# Parse
In this notebook I will import different datasets. Then I will compare them and finally I will select the one to be used in the project.

In [128]:
import pandas as pd
import numpy as np
import tensorflow as tf
import os
from PIL import Image
import matplotlib.pyplot as plt
from skimage import data
from skimage.color import rgb2gray
from tqdm import tqdm

In [162]:
path = "../../dataset/"
dataset = "mirflickr25k"
output_path = "../../"

 ## Preprocessing

In [72]:
def plot_comparison(img_resized,img_grayscaled):     
    fig, axes = plt.subplots(1, 2, figsize=(8, 4))
    ax = axes.ravel()

    ax[0].imshow(img_resized)
    ax[0].set_title("Resized")
    ax[1].imshow(img_grayscaled, cmap=plt.cm.gray)
    ax[1].set_title("Grayscale")

    fig.tight_layout()
    plt.show()

In [98]:
'''
Preprocessing:
- resizing
- grayscaling
- normalizing
- check tensor format
'''
def preprocess_img(img_original,W,H):
    # resize to fixed size
    img_resized =  np.asarray(Image.fromarray(img_original).resize((W,H),resample=3))
    # grayscale
    img_grayscaled = rgb2gray(img_resized)
    # normalize
    img_grayscaled = img_grayscaled.astype("float32") / 255
    # tensor format
    img_resized = img_resized.reshape(W,H,3)    
    img_grayscaled = img_grayscaled.reshape(W,H,1)    
    # plot_comparison(img_resized,img_grayscaled)
    return (img_resized,img_grayscaled)

In [164]:
# defining some pre-processing parameters

N = 500 # number of images to pre-process
W = 128 # width to rescale
H = 128 # height to rescale

block = 250

img_paths = [img for img in os.listdir(path+dataset) if ".jpg" in img]

In [165]:
print(f"Found {len(img_paths)} images\nReady to preprocess images in blocks of {block} units")

Found 25000 images
Ready to preprocess images in blocks of 250 units


In [170]:
# array containers
resized = np.array([])
grayscaled = np.array([])

for i,img_path in tqdm(enumerate(img_paths[:N]),total=N):       
    # read image file with "Pillow"
    PIL_img = Image.open(f"{path}{dataset}/{img_path}")                
    # preprocess
    img_resized, img_grayscaled = preprocess_img(np.asarray(PIL_img),W,H)   
    # append to global arrays
    resized = np.append(resized,img_resized)
    grayscaled = np.append(grayscaled,img_grayscaled)

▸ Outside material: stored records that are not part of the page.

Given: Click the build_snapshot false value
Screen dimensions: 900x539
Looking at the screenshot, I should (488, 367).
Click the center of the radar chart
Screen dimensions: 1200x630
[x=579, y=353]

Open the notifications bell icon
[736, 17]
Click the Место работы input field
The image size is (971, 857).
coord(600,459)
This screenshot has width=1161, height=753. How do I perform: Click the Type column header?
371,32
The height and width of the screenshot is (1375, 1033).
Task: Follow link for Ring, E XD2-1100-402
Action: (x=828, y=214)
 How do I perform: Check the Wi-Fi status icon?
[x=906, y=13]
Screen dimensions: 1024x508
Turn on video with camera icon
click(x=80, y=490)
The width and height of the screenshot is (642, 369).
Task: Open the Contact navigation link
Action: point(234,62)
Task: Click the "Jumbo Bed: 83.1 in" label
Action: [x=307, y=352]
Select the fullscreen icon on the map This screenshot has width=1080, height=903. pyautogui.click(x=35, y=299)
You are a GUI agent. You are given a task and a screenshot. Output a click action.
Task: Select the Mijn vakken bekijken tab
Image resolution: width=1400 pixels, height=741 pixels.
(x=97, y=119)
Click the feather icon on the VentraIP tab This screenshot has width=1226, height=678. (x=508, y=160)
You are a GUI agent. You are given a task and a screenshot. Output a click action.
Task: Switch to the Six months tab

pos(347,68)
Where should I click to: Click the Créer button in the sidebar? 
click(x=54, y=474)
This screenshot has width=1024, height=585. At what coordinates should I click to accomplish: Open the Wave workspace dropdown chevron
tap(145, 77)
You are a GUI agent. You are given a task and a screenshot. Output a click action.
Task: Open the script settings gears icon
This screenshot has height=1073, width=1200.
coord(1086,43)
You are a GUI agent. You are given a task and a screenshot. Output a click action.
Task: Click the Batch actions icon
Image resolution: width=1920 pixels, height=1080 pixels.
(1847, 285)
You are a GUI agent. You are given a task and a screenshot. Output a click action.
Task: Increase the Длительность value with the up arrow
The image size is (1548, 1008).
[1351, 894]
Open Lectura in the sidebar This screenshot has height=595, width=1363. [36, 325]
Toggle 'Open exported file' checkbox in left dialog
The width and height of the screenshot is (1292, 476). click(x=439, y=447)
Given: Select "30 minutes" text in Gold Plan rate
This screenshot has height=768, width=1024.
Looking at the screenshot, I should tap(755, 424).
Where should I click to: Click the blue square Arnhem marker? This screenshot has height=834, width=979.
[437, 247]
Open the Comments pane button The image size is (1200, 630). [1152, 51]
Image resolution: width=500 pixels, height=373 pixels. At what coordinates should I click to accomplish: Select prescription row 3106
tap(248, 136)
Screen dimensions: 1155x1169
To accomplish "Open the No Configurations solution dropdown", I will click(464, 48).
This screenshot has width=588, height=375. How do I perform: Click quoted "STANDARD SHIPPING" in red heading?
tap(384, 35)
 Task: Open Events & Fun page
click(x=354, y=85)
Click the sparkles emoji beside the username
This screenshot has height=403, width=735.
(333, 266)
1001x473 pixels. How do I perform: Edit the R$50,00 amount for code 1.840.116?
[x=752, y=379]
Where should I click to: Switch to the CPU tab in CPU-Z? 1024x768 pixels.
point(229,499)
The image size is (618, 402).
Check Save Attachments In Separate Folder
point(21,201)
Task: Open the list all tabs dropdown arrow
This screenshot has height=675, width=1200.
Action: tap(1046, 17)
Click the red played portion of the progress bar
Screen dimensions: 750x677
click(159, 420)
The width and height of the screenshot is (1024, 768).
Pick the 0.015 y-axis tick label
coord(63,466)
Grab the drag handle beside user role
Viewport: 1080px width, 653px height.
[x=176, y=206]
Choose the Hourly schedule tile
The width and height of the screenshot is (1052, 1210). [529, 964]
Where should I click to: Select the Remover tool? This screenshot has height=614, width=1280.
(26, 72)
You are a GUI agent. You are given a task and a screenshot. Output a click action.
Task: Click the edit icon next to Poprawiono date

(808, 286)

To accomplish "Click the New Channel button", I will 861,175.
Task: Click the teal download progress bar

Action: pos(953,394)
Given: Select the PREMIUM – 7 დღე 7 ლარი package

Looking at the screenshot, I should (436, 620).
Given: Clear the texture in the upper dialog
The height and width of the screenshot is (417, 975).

    if i>1 and (i+1) % block == 0:
        
        # reshaping
        resized = resized.reshape(block,W,H,3)
        grayscaled = grayscaled.reshape(block,W,H,1)
        
        # save to npy file
        np.savez_compressed(output_path+"resized.npz", resized)
        np.savez_compressed(output_path+"grayscaled.npz", grayscaled)
        
        # reset array containers
        resized = np.array([])
        grayscaled = np.array([])

100%|████████████████████████████████████████████████████████████████████████████████| 500/500 [00:23<00:00, 21.27it/s]